**Exercise task:**
Reproduce the entries below, switching each occurrence of "computer-use agent" to "desktop assistant" and keeping everything else the same.

--- Information shown ---

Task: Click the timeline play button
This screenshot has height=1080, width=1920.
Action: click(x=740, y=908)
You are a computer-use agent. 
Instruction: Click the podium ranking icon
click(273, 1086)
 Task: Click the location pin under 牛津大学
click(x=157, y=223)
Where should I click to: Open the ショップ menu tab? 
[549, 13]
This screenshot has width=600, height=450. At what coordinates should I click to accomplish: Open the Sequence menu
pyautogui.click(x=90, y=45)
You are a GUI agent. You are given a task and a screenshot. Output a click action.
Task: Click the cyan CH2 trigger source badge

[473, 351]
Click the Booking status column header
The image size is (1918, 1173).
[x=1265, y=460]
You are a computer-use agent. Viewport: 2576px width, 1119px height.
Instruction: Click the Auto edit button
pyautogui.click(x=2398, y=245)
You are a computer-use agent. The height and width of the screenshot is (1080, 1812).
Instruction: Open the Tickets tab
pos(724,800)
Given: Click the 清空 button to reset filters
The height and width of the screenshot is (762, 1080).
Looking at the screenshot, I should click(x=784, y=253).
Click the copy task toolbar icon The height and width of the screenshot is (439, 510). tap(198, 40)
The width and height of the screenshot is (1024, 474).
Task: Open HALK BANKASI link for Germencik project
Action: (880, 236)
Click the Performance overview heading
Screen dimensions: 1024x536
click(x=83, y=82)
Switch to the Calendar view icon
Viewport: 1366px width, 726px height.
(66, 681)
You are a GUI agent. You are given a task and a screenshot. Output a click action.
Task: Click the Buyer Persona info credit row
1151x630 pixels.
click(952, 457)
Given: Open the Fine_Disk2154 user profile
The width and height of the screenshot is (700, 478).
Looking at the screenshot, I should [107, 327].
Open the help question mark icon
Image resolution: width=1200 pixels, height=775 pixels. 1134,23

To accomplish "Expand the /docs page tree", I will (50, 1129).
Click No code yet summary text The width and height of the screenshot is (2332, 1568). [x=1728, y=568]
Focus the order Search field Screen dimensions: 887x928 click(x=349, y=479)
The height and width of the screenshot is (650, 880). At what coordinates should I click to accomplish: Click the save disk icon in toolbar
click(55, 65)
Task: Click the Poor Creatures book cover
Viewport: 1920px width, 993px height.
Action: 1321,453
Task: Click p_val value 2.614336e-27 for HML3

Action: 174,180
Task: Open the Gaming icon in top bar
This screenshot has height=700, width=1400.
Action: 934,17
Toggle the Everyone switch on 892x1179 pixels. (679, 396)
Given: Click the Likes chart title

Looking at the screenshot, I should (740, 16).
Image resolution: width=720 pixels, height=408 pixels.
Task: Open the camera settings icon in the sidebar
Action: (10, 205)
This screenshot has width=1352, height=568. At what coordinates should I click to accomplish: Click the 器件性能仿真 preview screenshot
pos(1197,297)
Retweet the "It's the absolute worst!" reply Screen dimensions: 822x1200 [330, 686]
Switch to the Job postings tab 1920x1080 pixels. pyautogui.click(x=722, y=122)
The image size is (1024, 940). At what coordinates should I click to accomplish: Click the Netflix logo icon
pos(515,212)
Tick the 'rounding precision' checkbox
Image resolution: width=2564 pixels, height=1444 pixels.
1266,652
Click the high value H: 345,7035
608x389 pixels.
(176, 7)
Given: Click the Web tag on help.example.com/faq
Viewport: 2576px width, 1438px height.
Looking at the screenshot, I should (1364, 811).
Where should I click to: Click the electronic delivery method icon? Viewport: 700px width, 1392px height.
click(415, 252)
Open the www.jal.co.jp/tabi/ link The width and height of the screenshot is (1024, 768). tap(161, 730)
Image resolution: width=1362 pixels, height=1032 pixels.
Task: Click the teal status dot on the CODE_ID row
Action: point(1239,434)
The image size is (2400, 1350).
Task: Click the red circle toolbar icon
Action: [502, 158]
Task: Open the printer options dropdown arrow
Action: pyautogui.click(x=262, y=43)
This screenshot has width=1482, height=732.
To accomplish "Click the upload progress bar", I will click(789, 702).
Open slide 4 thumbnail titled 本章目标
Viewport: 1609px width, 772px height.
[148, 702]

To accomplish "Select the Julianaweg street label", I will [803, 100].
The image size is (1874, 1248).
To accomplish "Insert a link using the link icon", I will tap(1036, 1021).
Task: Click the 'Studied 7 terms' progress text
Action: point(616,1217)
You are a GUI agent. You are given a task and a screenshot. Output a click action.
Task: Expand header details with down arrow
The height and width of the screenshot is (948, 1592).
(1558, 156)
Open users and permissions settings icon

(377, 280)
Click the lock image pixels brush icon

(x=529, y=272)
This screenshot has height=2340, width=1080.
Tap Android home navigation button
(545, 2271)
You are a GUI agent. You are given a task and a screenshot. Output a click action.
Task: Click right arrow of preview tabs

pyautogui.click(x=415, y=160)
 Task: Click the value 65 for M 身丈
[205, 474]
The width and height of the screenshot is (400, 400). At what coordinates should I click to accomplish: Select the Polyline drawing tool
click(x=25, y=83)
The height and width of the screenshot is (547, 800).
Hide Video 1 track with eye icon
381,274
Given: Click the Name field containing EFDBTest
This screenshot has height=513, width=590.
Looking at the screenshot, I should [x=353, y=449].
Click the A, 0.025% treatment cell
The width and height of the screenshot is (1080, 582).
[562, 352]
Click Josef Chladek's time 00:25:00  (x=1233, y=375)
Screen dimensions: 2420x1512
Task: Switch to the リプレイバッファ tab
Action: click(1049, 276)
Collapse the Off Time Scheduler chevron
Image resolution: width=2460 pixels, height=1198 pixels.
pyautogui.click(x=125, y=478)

---

**Full solution:**
Task: Click the timeline play button
This screenshot has height=1080, width=1920.
Action: click(x=740, y=908)
You are a desktop assistant. 
Instruction: Click the podium ranking icon
click(273, 1086)
 Task: Click the location pin under 牛津大学
click(x=157, y=223)
Where should I click to: Open the ショップ menu tab? 
[549, 13]
This screenshot has width=600, height=450. At what coordinates should I click to accomplish: Open the Sequence menu
pyautogui.click(x=90, y=45)
You are a GUI agent. You are given a task and a screenshot. Output a click action.
Task: Click the cyan CH2 trigger source badge

[473, 351]
Click the Booking status column header
The image size is (1918, 1173).
[x=1265, y=460]
You are a desktop assistant. Viewport: 2576px width, 1119px height.
Instruction: Click the Auto edit button
pyautogui.click(x=2398, y=245)
You are a desktop assistant. The height and width of the screenshot is (1080, 1812).
Instruction: Open the Tickets tab
pos(724,800)
Given: Click the 清空 button to reset filters
The height and width of the screenshot is (762, 1080).
Looking at the screenshot, I should click(x=784, y=253).
Click the copy task toolbar icon The height and width of the screenshot is (439, 510). tap(198, 40)
The width and height of the screenshot is (1024, 474).
Task: Open HALK BANKASI link for Germencik project
Action: (880, 236)
Click the Performance overview heading
Screen dimensions: 1024x536
click(x=83, y=82)
Switch to the Calendar view icon
Viewport: 1366px width, 726px height.
(66, 681)
You are a GUI agent. You are given a task and a screenshot. Output a click action.
Task: Click the Buyer Persona info credit row
1151x630 pixels.
click(952, 457)
Given: Open the Fine_Disk2154 user profile
The width and height of the screenshot is (700, 478).
Looking at the screenshot, I should [107, 327].
Open the help question mark icon
Image resolution: width=1200 pixels, height=775 pixels. 1134,23

To accomplish "Expand the /docs page tree", I will (50, 1129).
Click No code yet summary text The width and height of the screenshot is (2332, 1568). [x=1728, y=568]
Focus the order Search field Screen dimensions: 887x928 click(x=349, y=479)
The height and width of the screenshot is (650, 880). At what coordinates should I click to accomplish: Click the save disk icon in toolbar
click(55, 65)
Task: Click the Poor Creatures book cover
Viewport: 1920px width, 993px height.
Action: 1321,453
Task: Click p_val value 2.614336e-27 for HML3

Action: 174,180
Task: Open the Gaming icon in top bar
This screenshot has height=700, width=1400.
Action: 934,17
Toggle the Everyone switch on 892x1179 pixels. (679, 396)
Given: Click the Likes chart title

Looking at the screenshot, I should (740, 16).
Image resolution: width=720 pixels, height=408 pixels.
Task: Open the camera settings icon in the sidebar
Action: (10, 205)
This screenshot has width=1352, height=568. At what coordinates should I click to accomplish: Click the 器件性能仿真 preview screenshot
pos(1197,297)
Retweet the "It's the absolute worst!" reply Screen dimensions: 822x1200 [330, 686]
Switch to the Job postings tab 1920x1080 pixels. pyautogui.click(x=722, y=122)
The image size is (1024, 940). At what coordinates should I click to accomplish: Click the Netflix logo icon
pos(515,212)
Tick the 'rounding precision' checkbox
Image resolution: width=2564 pixels, height=1444 pixels.
1266,652
Click the high value H: 345,7035
608x389 pixels.
(176, 7)
Given: Click the Web tag on help.example.com/faq
Viewport: 2576px width, 1438px height.
Looking at the screenshot, I should (1364, 811).
Where should I click to: Click the electronic delivery method icon? Viewport: 700px width, 1392px height.
click(415, 252)
Open the www.jal.co.jp/tabi/ link The width and height of the screenshot is (1024, 768). tap(161, 730)
Image resolution: width=1362 pixels, height=1032 pixels.
Task: Click the teal status dot on the CODE_ID row
Action: point(1239,434)
The image size is (2400, 1350).
Task: Click the red circle toolbar icon
Action: [502, 158]
Task: Open the printer options dropdown arrow
Action: pyautogui.click(x=262, y=43)
This screenshot has width=1482, height=732.
To accomplish "Click the upload progress bar", I will click(789, 702).
Open slide 4 thumbnail titled 本章目标
Viewport: 1609px width, 772px height.
[148, 702]

To accomplish "Select the Julianaweg street label", I will [803, 100].
The image size is (1874, 1248).
To accomplish "Insert a link using the link icon", I will tap(1036, 1021).
Task: Click the 'Studied 7 terms' progress text
Action: point(616,1217)
You are a GUI agent. You are given a task and a screenshot. Output a click action.
Task: Expand header details with down arrow
The height and width of the screenshot is (948, 1592).
(1558, 156)
Open users and permissions settings icon

(377, 280)
Click the lock image pixels brush icon

(x=529, y=272)
This screenshot has height=2340, width=1080.
Tap Android home navigation button
(545, 2271)
You are a GUI agent. You are given a task and a screenshot. Output a click action.
Task: Click right arrow of preview tabs

pyautogui.click(x=415, y=160)
 Task: Click the value 65 for M 身丈
[205, 474]
The width and height of the screenshot is (400, 400). At what coordinates should I click to accomplish: Select the Polyline drawing tool
click(x=25, y=83)
The height and width of the screenshot is (547, 800).
Hide Video 1 track with eye icon
381,274
Given: Click the Name field containing EFDBTest
This screenshot has height=513, width=590.
Looking at the screenshot, I should [x=353, y=449].
Click the A, 0.025% treatment cell
The width and height of the screenshot is (1080, 582).
[562, 352]
Click Josef Chladek's time 00:25:00  (x=1233, y=375)
Screen dimensions: 2420x1512
Task: Switch to the リプレイバッファ tab
Action: click(1049, 276)
Collapse the Off Time Scheduler chevron
Image resolution: width=2460 pixels, height=1198 pixels.
pyautogui.click(x=125, y=478)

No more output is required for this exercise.